One of the big stories this fall in Florida, if it goes off as scheduled on Sept. 29, will be the criminal trial of Ray Sansom, former speaker of our state House.
Now, I am second to no one in lovin' a scandal in the Legislature. The Sansom mess stinks — the community college job he got the same day he became speaker, the money for the school that he got into the state budget, that meeting of the school's trustees 150 miles from home.
Among other things.
And yet, once a guy becomes a defendant, he is entitled to his due. One of the points Sansom raises in his defense is interesting.
Can a legislator really be charged with a crime for the way he writes the state budget? Do the courts have that kind of authority?
We're not talking about deeds that would be crimes in their own right — robbery, extortion, bribery, and so forth. Can writing legislation itself be a criminal act?
Let's take the facts in the light least favorable to Sansom. Let's say he sneaked $6 million into the budget for an aircraft hangar that his buddy Jay Odom wanted, disguising it as a "joint use facility" for classrooms and emergency operations, and lied about it.

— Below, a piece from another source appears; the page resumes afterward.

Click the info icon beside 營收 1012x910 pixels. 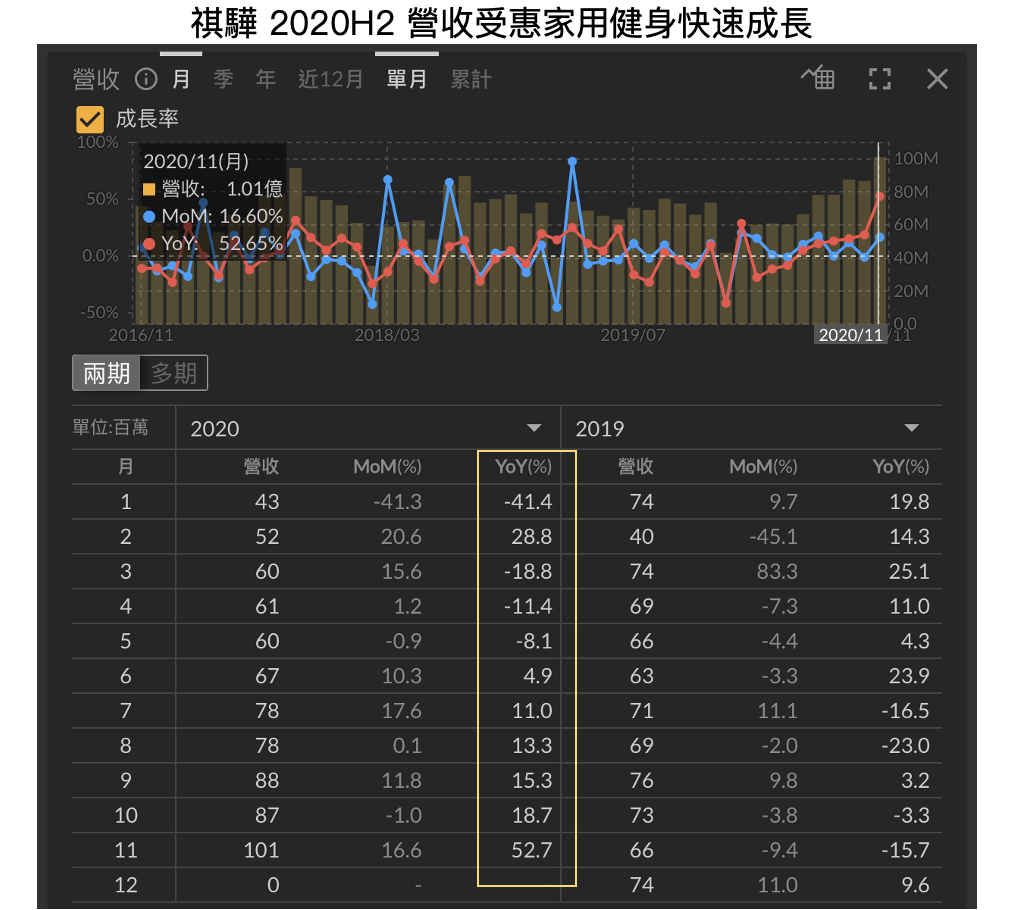146,79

To be clear — Sansom denies this. Part of his defense will be that he didn't lie about nothin'. The building really did have classrooms. They really did need an emergency operations center. And so on.

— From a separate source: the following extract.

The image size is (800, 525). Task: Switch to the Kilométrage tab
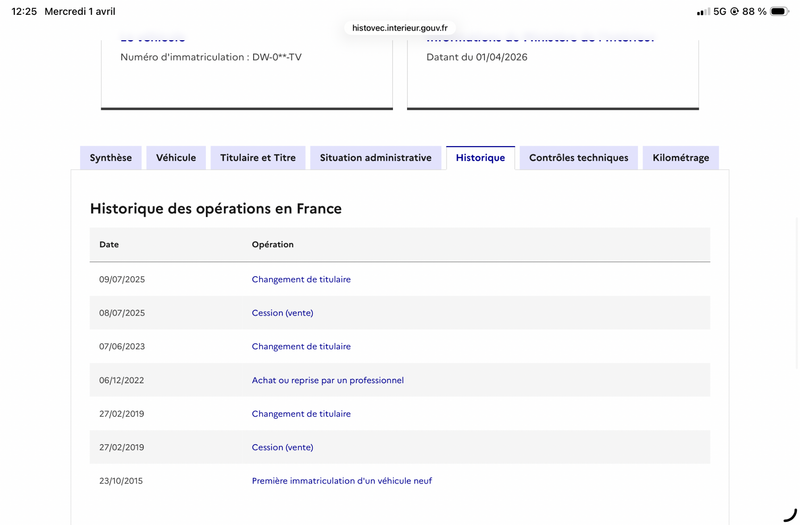tap(681, 158)
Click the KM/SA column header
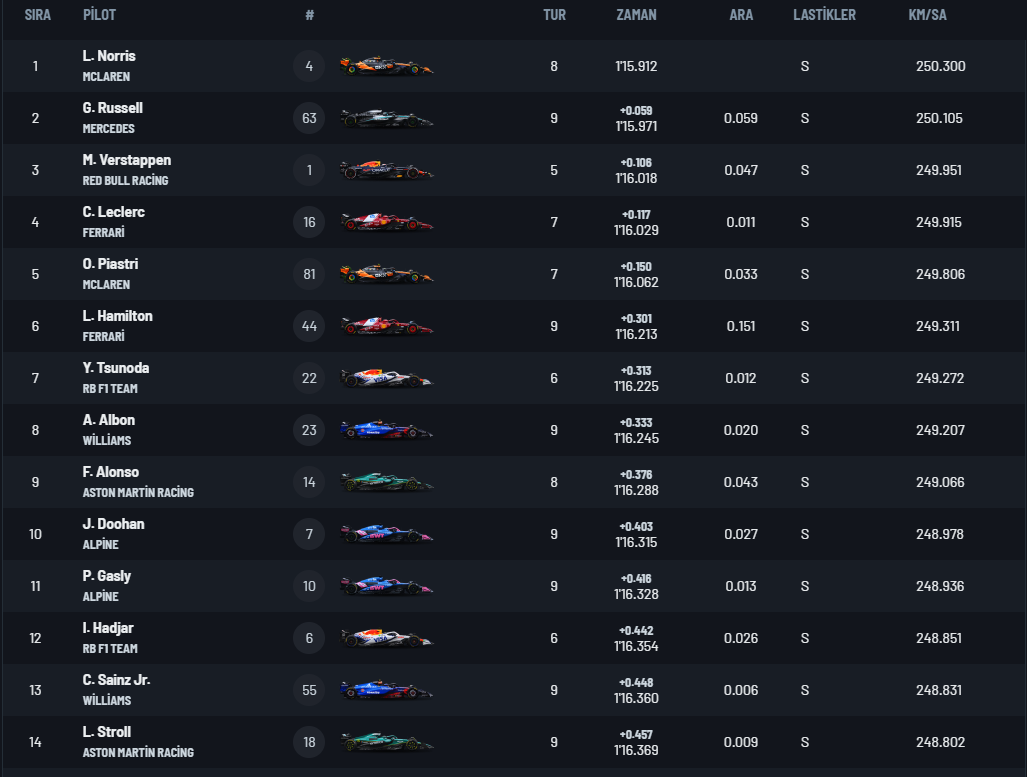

But, again, let's say it was all a dirty deal from the get-go.
The surprising but pertinent question is: So what?
Our state Constitution, after all, gives the Legislature the sole, exclusive power to write the budget. Our Constitution does not say, "Unless we think somebody was lying."

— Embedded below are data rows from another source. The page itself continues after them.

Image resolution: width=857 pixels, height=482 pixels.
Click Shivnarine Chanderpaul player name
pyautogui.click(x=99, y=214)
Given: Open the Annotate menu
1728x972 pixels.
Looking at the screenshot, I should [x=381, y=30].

If a member of the Legislature can be charged with "official misconduct" or perjury for misrepresenting the purpose of an appropriation —whoa, Nellie! Happens every time Sen. Bigbutt stands up and says he wants to save puppies, when he's really steering a contract to a big contributor.
The Legislature passes hundreds of bills each session. The budget contains thousands of items. Opening it all up to external second-guessing, with grand juries and elected prosecutors poring over every item to look for "falsification," is a daunting prospect.
At least, that's the point Sansom's lawyer makes in one of his motions to dismiss the charges. The other branches of government, he argues, cannot "attack the actions of the Legislature under the guise of criminal prosecution."
This reminds me of a case in 2001 in which a judge in Tallahassee ordered the Legislature not to hold a committee meeting, under threat of contempt of court. The committee met anyway. The members jokingly brought toothbrushes and jail uniforms.
The Florida Supreme Court blocked the trial judge from holding the Legislature in contempt, quoting precedent:
Florida courts have full authority to review the final product of the legislative process, but they are without authority to review the internal workings of that body.
In no way am I expressing approval of Sansom's actions. Here's looking forward to the arguments of the prosecutors — not to mention Sansom's separate ethics and House disciplinary proceedings.
And yet there is a reminder here, a la Thomas More. Even in chasing the devil himself, let alone a former House speaker, we should be careful not to trample the rule of law, so that it will still be there when somebody is chasing us.